If you want your samples to have the exact correlations, means, and SDs you entered, set empirical to TRUE.

bvn <- rnorm_multi(100, 5, 0, 1, .3, 
                  varnames = letters[1:5], 
                  empirical = T)
n var a b c d e mean sd
100 a 1.0 0.3 0.3 0.3 0.3 0 1
100 b 0.3 1.0 0.3 0.3 0.3 0 1
100 c 0.3 0.3 1.0 0.3 0.3 0 1
100 d 0.3 0.3 0.3 1.0 0.3 0 1
100 e 0.3 0.3 0.3 0.3 1.0 0 1

Table: Sample stats with empirical = TRUE

Pre-existing variables

Us rnorm_pre() to create a vector with a specified correlation to one or more pre-existing variables. The following code creates a new column called B with a mean of 10, SD of 2 and a correlation of r = 0.5 to the A column.

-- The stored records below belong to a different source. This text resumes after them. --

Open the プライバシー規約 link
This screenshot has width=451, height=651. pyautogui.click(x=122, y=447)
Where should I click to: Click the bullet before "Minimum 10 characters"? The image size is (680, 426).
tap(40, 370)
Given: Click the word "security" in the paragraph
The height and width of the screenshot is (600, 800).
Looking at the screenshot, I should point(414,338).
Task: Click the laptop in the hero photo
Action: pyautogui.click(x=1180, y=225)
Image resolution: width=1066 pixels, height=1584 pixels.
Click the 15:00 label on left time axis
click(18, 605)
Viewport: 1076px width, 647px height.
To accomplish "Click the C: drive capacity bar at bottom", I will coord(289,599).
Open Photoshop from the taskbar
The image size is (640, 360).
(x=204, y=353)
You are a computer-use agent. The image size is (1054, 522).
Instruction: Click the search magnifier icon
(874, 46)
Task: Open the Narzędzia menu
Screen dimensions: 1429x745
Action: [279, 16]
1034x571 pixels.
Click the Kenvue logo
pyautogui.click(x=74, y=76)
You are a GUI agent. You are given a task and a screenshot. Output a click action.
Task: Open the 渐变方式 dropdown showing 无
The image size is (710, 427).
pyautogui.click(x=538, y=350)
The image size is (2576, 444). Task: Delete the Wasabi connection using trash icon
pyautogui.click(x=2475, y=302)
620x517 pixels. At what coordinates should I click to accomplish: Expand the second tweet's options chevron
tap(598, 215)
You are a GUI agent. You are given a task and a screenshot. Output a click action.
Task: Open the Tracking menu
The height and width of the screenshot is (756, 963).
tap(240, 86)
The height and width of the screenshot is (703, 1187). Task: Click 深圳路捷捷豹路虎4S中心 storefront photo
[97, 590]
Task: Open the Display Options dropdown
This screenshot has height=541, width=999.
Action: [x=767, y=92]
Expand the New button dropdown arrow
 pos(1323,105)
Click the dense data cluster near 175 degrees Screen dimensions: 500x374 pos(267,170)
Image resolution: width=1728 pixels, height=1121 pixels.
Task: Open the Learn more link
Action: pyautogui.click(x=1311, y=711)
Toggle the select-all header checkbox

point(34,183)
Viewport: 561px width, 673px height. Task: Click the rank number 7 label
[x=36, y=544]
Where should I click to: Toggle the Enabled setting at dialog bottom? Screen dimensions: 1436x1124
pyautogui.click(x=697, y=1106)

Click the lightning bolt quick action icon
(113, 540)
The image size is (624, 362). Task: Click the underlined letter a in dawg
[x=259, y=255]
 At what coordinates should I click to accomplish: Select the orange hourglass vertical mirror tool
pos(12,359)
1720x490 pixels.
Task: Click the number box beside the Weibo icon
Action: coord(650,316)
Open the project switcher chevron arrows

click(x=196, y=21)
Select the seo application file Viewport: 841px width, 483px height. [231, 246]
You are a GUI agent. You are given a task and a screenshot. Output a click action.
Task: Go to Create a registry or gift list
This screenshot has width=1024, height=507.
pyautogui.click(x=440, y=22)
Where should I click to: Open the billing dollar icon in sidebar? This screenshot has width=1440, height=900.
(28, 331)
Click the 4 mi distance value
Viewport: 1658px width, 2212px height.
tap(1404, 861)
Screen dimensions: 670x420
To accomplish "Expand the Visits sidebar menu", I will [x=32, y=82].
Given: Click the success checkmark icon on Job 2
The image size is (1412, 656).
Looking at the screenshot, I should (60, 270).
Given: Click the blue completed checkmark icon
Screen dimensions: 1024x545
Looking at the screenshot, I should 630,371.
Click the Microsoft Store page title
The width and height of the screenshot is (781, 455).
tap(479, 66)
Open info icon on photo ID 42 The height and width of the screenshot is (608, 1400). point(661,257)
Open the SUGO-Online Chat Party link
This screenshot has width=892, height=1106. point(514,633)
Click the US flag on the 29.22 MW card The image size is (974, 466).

dat <- rnorm_multi(varnames = "A") %>%
  mutate(B = rnorm_pre(A, mu = 10, sd = 2, r = 0.5))
n var A B mean sd
100 A 1.00 0.37 -0.03 1.10
100 B 0.37 1.00 10.02 2.28

Set empirical = TRUE to return a vector with the exact specified parameters.

dat$C <- rnorm_pre(dat$A, mu = 10, sd = 2, r = 0.5, empirical = TRUE)
n var A B C mean sd
100 A 1.00 0.37 0.50 -0.03 1.10
100 B 0.37 1.00 0.15 10.02 2.28
100 C 0.50 0.15 1.00 10.00 2.00

You can also specify correlations to more than one vector by setting the first argument to a data frame containing only the continuous columns and r to the correlation with each column.

dat$D <- rnorm_pre(dat, r = c(.1, .2, .3), empirical = TRUE)
n var A B C D mean sd
100 A 1.00 0.37 0.50 0.1 -0.03 1.10
100 B 0.37 1.00 0.15 0.2 10.02 2.28
100 C 0.50 0.15 1.00 0.3 10.00 2.00
100 D 0.10 0.20 0.30 1.0 0.00 1.00

Not all correlation patterns are possible, so you’ll get an error message if the correlations you ask for are impossible.

dat$E <- rnorm_pre(dat, r = .9)
#> Warning in rnorm_pre(dat, r = 0.9): Correlations are impossible.